The only material capable of making strong,
thin, large-area membranes (that we know of now) is low-stress amorphous
silicon-nitride (Si-N). It is made in a chemical vapor deposition (CVD)
furnace, and has extra Si compared with "stoichiometric" Si-N, which
is Si3N4. Low-stress means the film feels neither stretched
nor compressed by the substrate it is deposited on (a Si crystal in this case).
Amorphous Si-N can have such low stress that it doesn't even notice if the
substrate is removed from under it-- that's how we make the membrane (we etch
the Si away from below the Si-N). No other material we have made yet can exist
as a free-standing membrane of macroscopic size in the plane, but only a
thousand atoms thick. Wonderful stuff!
I said above that we use
gold-palladium for the leads, and indeed that works. But recently we have found
that Pt also works. This is something of a surprise since Pt is a pure
material, and will thus have a peak in its thermal conductivity (for reasons
why, see Ashcroft and Mermin, Solid State Physics). We don't want this peak--
we want the leads to be nice and boring, which is why we originally chose Au-Pd
(alloys don't show the characteristic thermal conductivity peak). But the Pt we
make at the Berkeley Microlab is sputtered, and the target is pretty old, which
makes for a highly polycrystalline material. The electrical resistivity is
nearly 3 times higher than single crystal Pt, and the thermal conductivity is
quite smooth. By making wider leads than the ones shown in the figure above, we
were able to meet the criteria of low electrical resistance compared to the
thermometer, but still low enough thermal conductance to allow good
measurements.
From 77-800K, we use a thin-film Pt
thermometer. Pt has many favorable qualities-- it doesn't oxidize so it won't
change over time, its resistance vs. temperature is very nearly linear over
this whole regime, and it is strong enough chemically to withstand acid etching
of other layers. Thus it is deposited first (well, after the Si-N of course). Below
liquid nitrogen temperatures, the resistance of the Pt begins to level off (due
to impurities), and the thermometer is no longer sensitive enough.

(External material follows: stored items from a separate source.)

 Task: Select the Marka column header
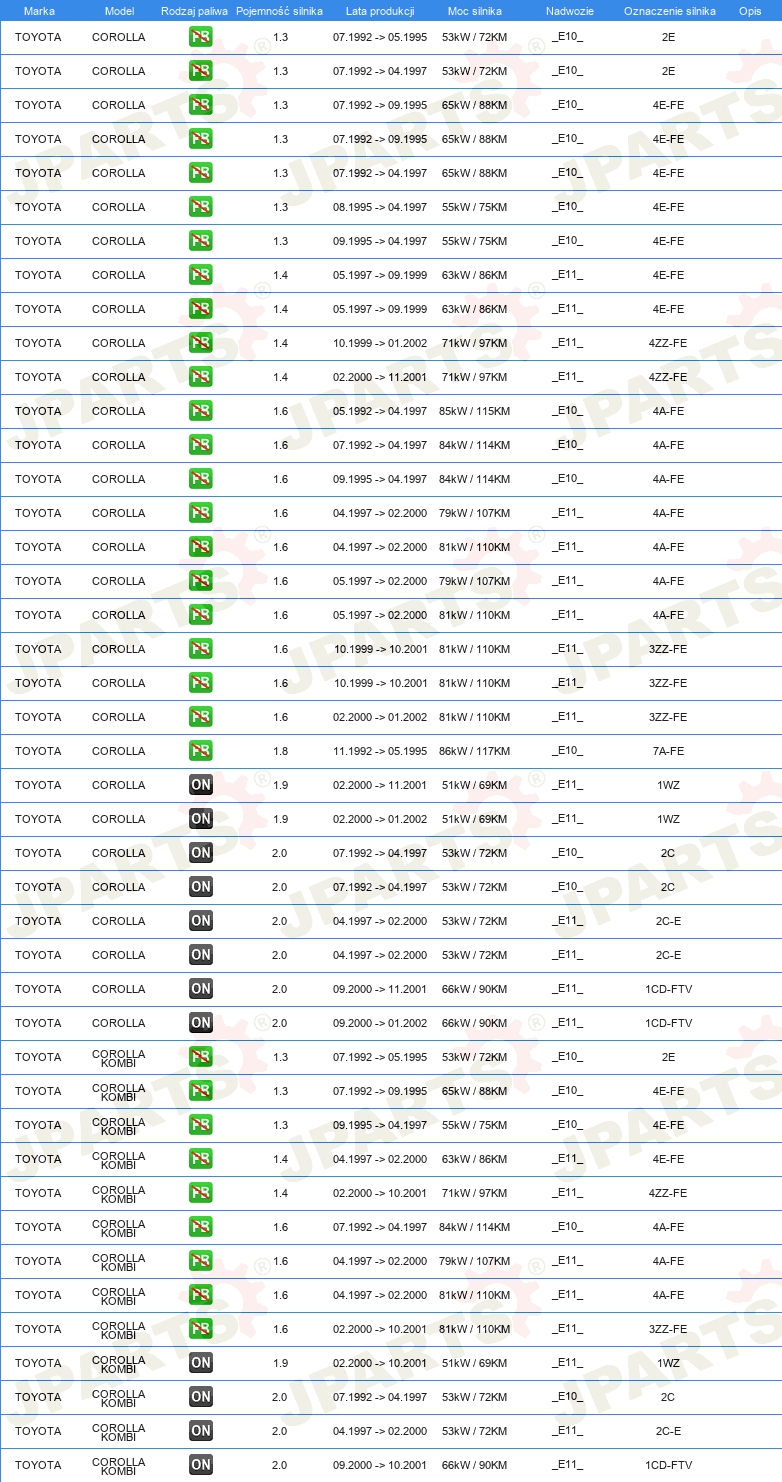39,11
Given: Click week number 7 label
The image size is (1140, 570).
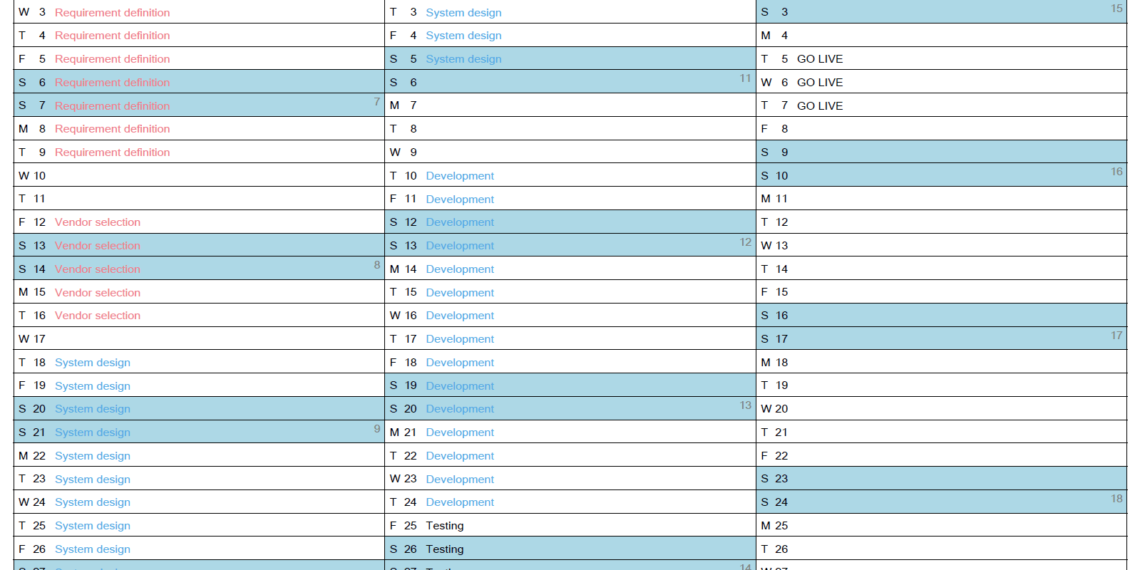Looking at the screenshot, I should tap(376, 101).
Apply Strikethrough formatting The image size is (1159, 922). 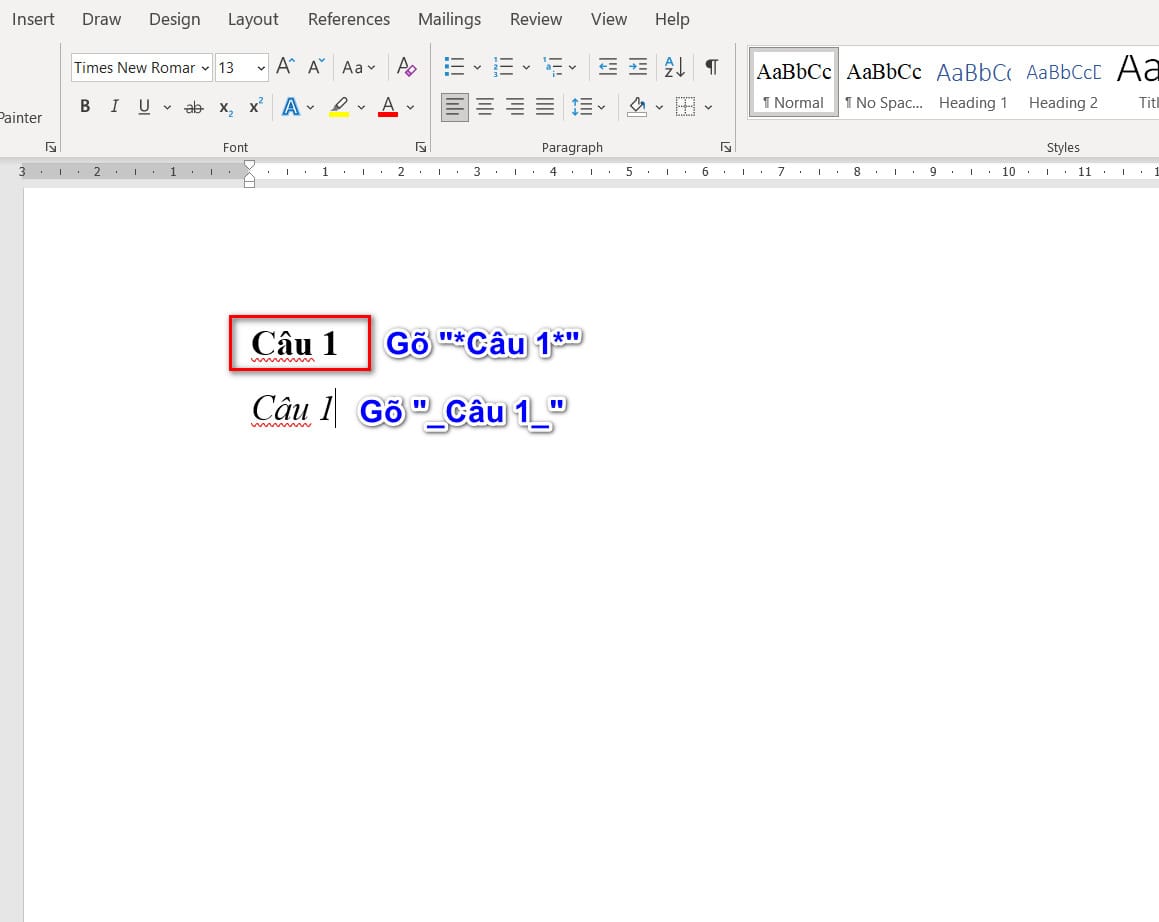coord(194,107)
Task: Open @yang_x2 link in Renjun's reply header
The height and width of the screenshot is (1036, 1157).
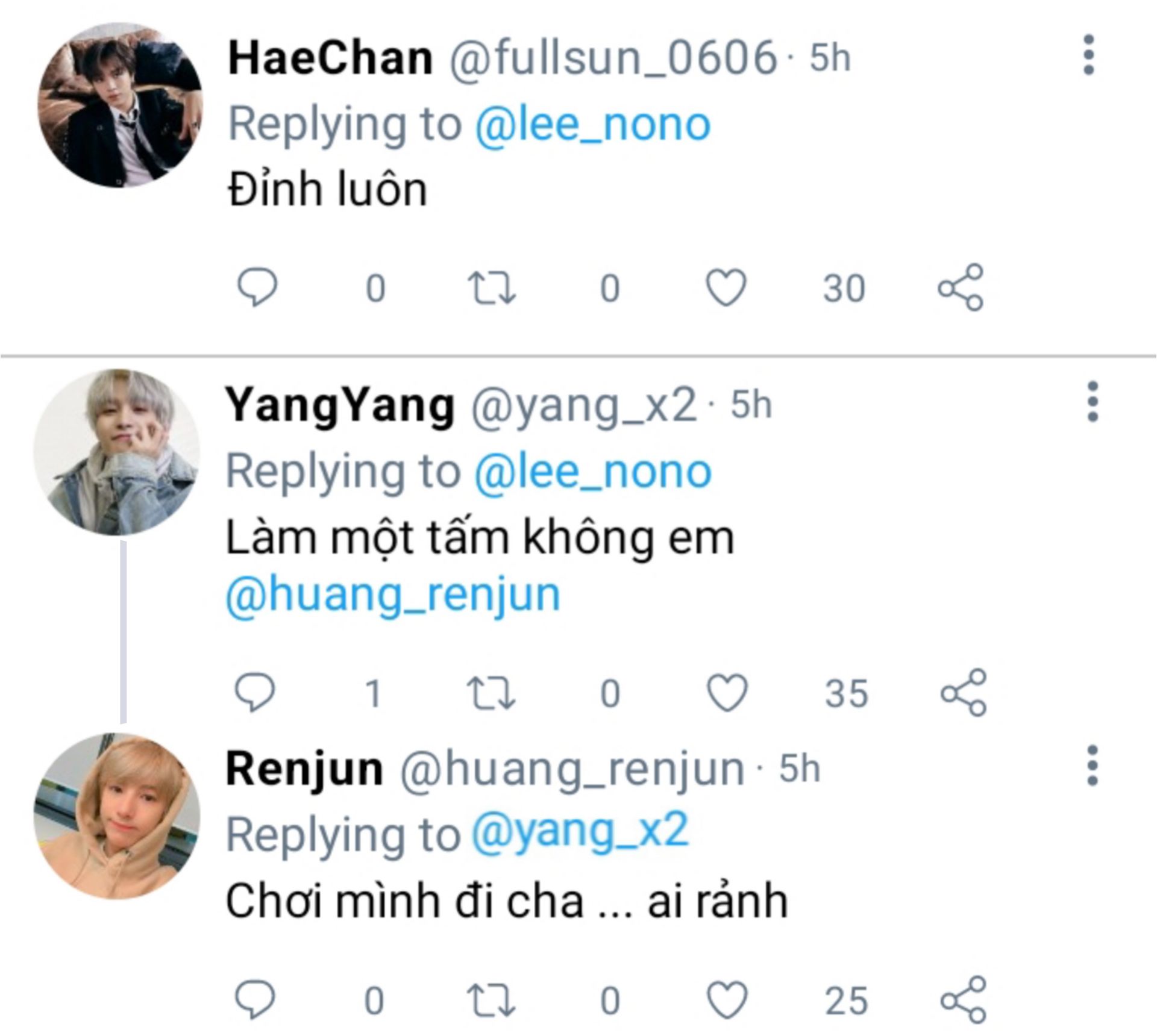Action: pyautogui.click(x=579, y=832)
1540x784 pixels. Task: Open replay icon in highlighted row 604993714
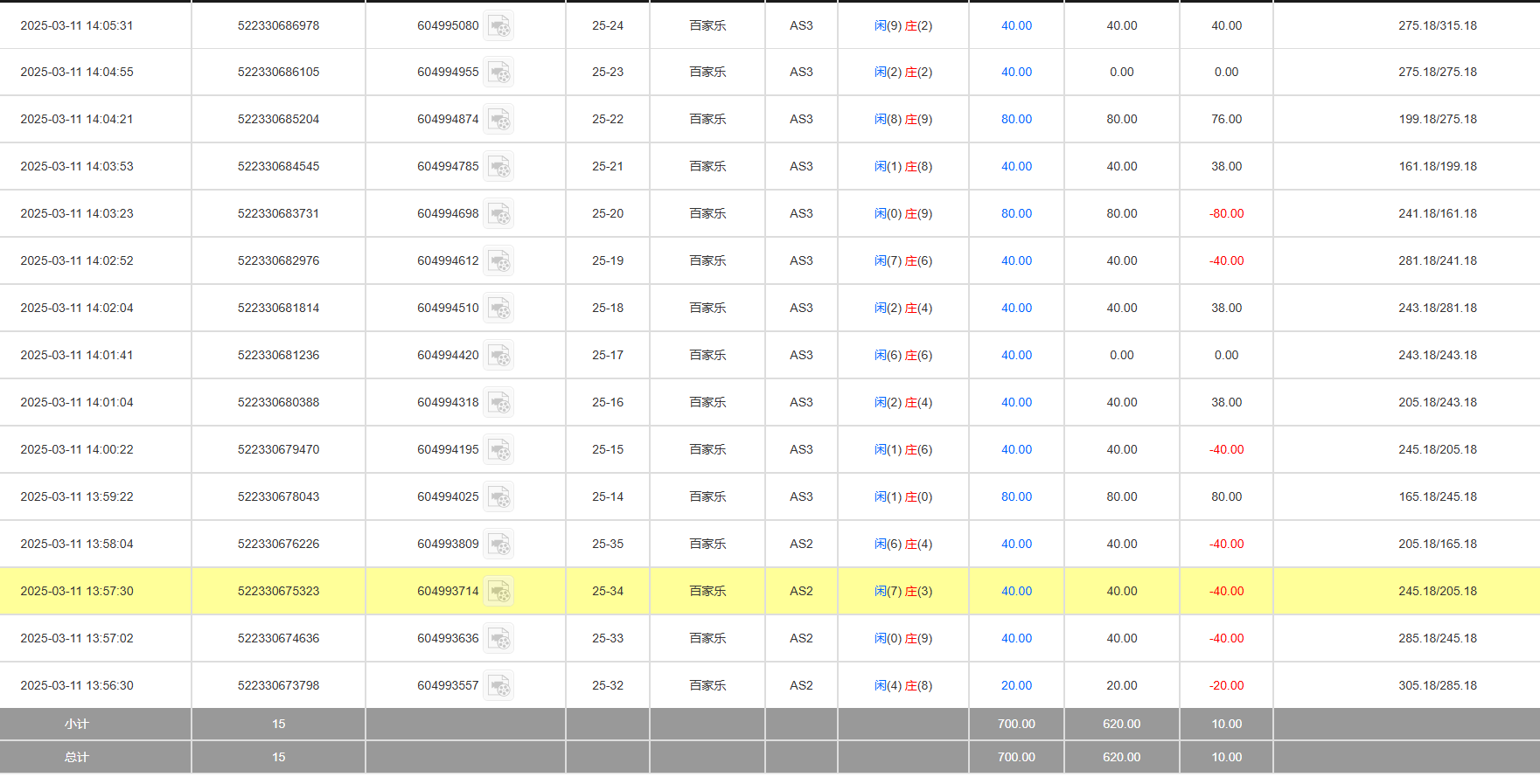[x=498, y=592]
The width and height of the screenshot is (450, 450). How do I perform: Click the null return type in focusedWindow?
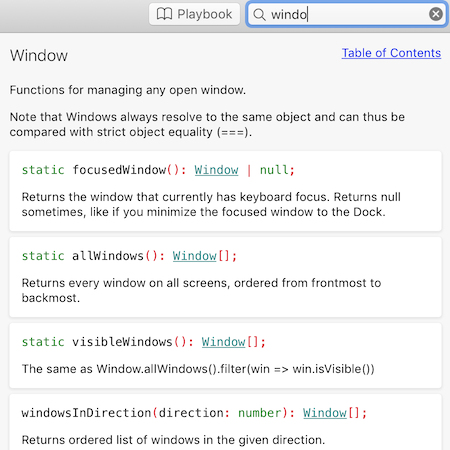point(274,170)
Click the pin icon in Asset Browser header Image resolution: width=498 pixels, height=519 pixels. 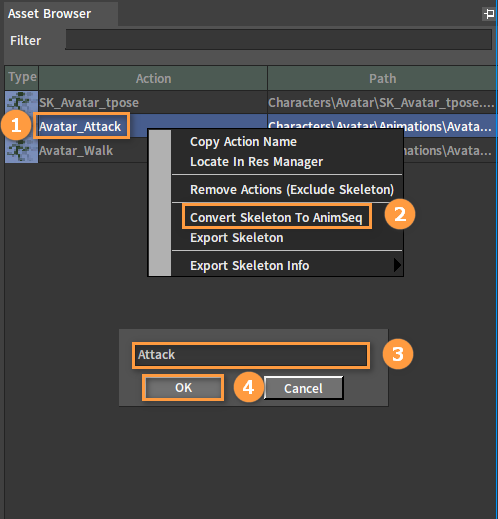point(489,14)
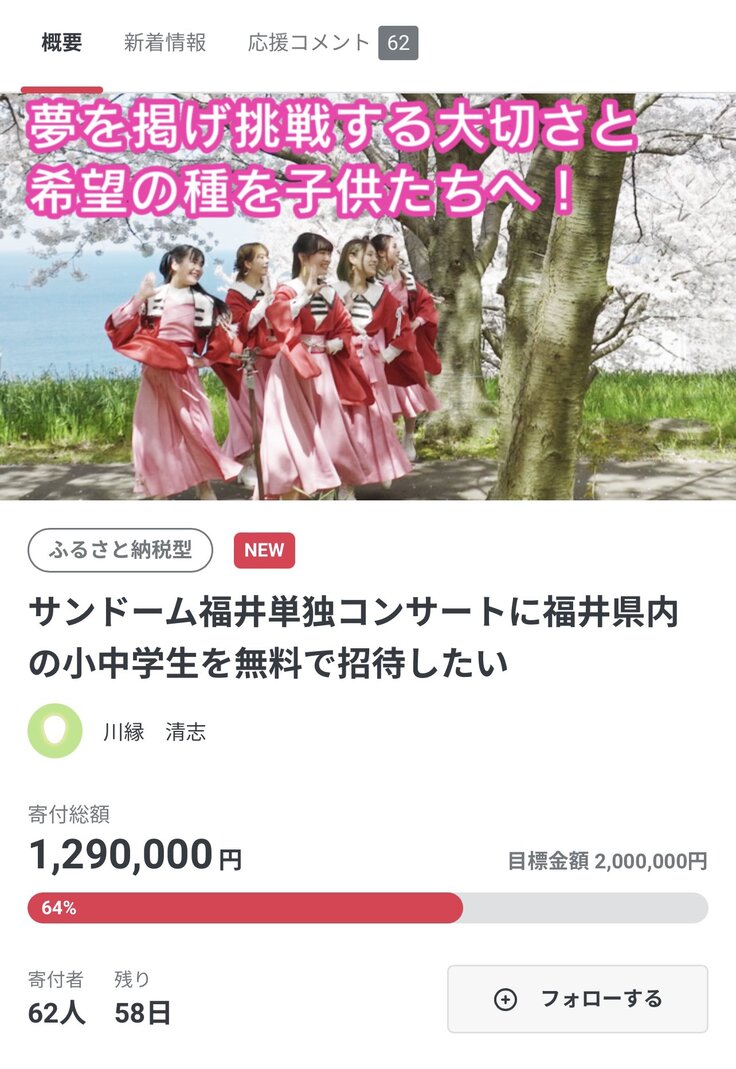Click the ふるさと納税型 tag
The height and width of the screenshot is (1069, 736).
tap(120, 550)
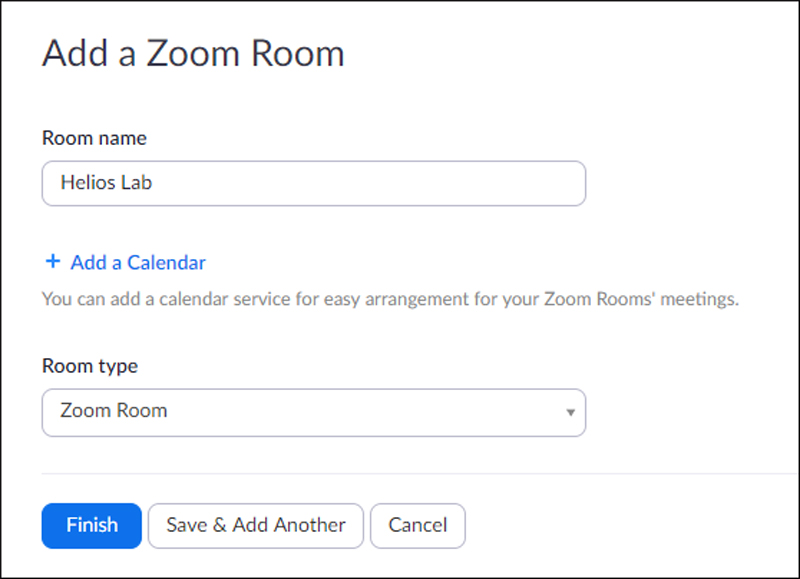
Task: Abort room creation via Cancel
Action: 417,525
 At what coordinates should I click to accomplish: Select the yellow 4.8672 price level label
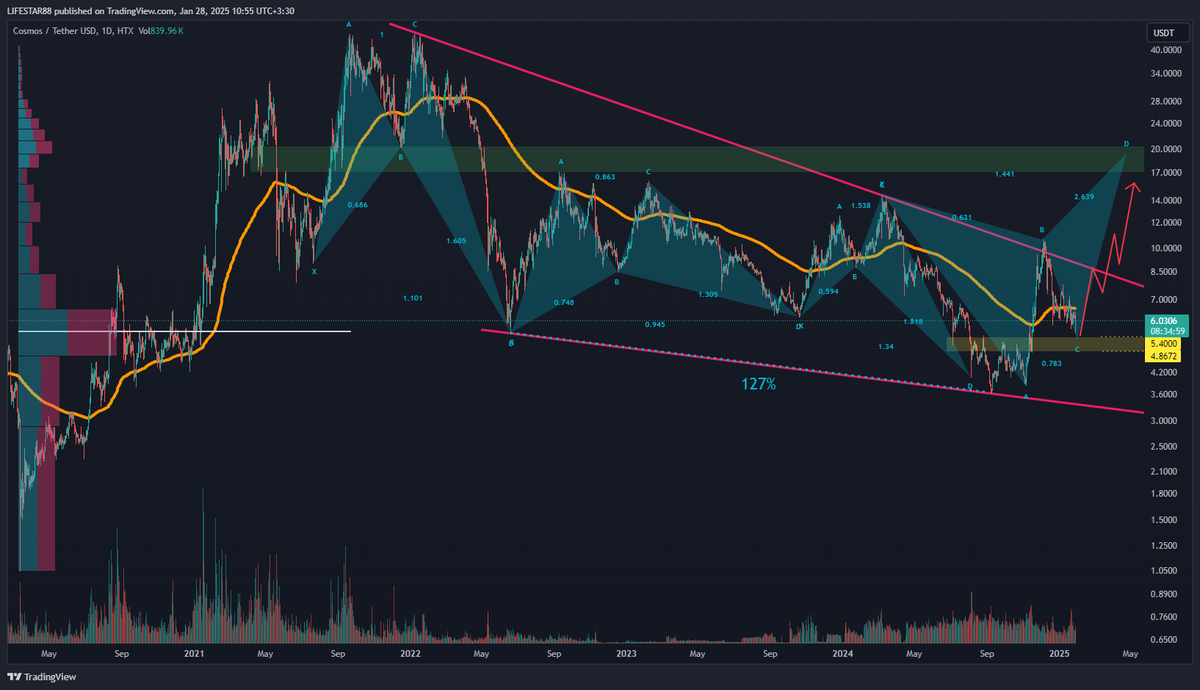tap(1163, 355)
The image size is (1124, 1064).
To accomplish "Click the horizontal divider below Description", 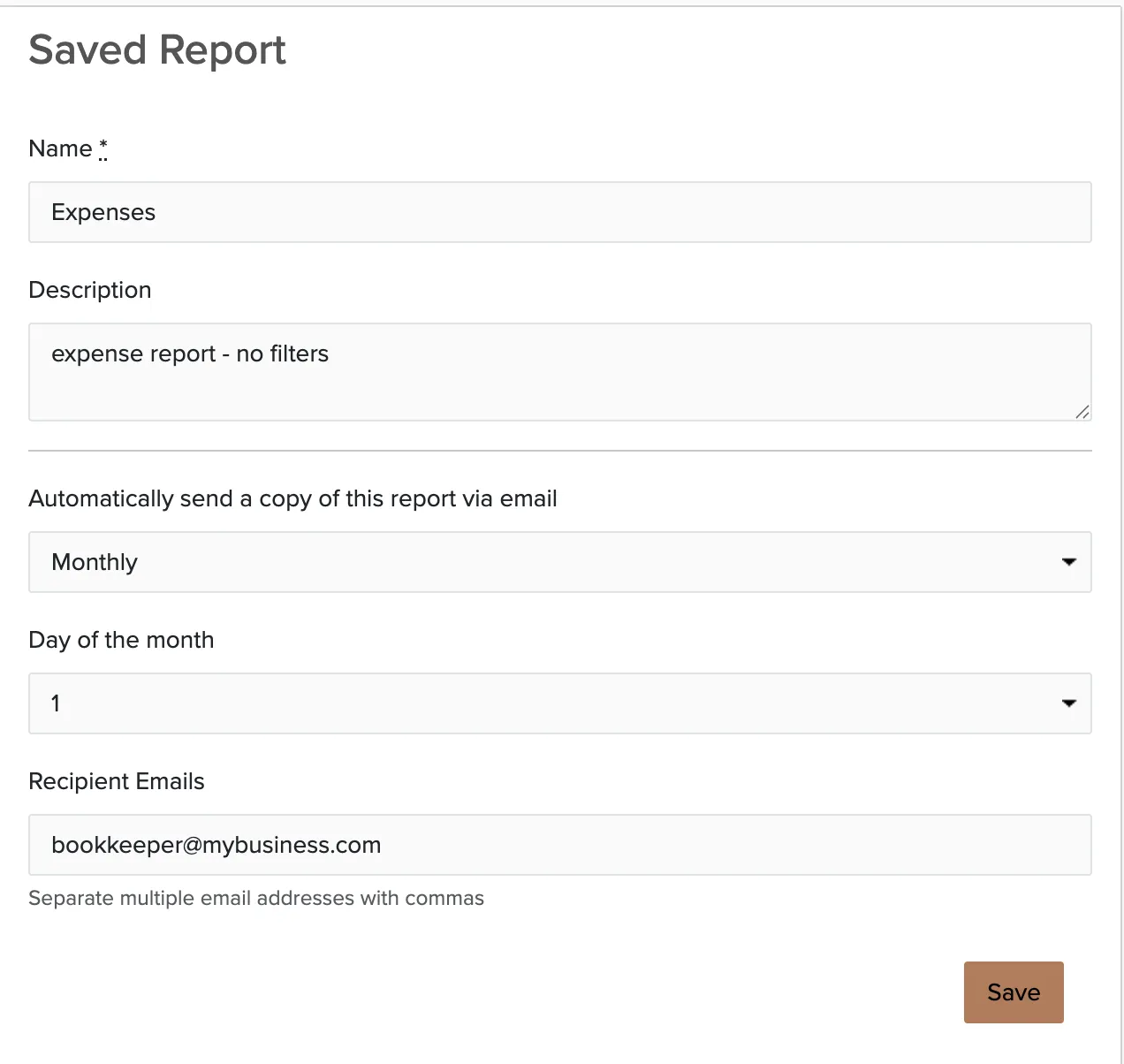I will coord(560,451).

The heater is also Pt, and it functions over
the entire temperature range because its R vs. T is not relevant, only its
fast, predictable response to the dc pulse. Most metals would have worked; Pt
makes sense since we have to deposit it anyway.
The essence of a resistive thermometer is its
temperature response, and below about 50 K, metals just aren't sensitive
enough. An insulating material performs much better. We have used two different
materials for this purpose, but again, these are not the only choices.
Boron-doped polycrystalline silicon
(poly-Si): Poly-Si is an amazingly
useful material that has not been fully exploited at low temperatures; in
particular, it works very well as a thermometer. The poly-Si is deposited by
chemical vapor deposition just like the Si-N for the membrane, and then it is
implanted with boron and annealed. The boron nuclei take the place of some of
the Si nuclei, but they each have one fewer electron in their outer shell than
Si. This absence of an electron looks like a positive charge (called a
"hole"), and the hole can conduct electricity. The process of
introducing holes or extra electrons (say if we had used phosphorous instead of
boron) into a semiconductor is called "doping."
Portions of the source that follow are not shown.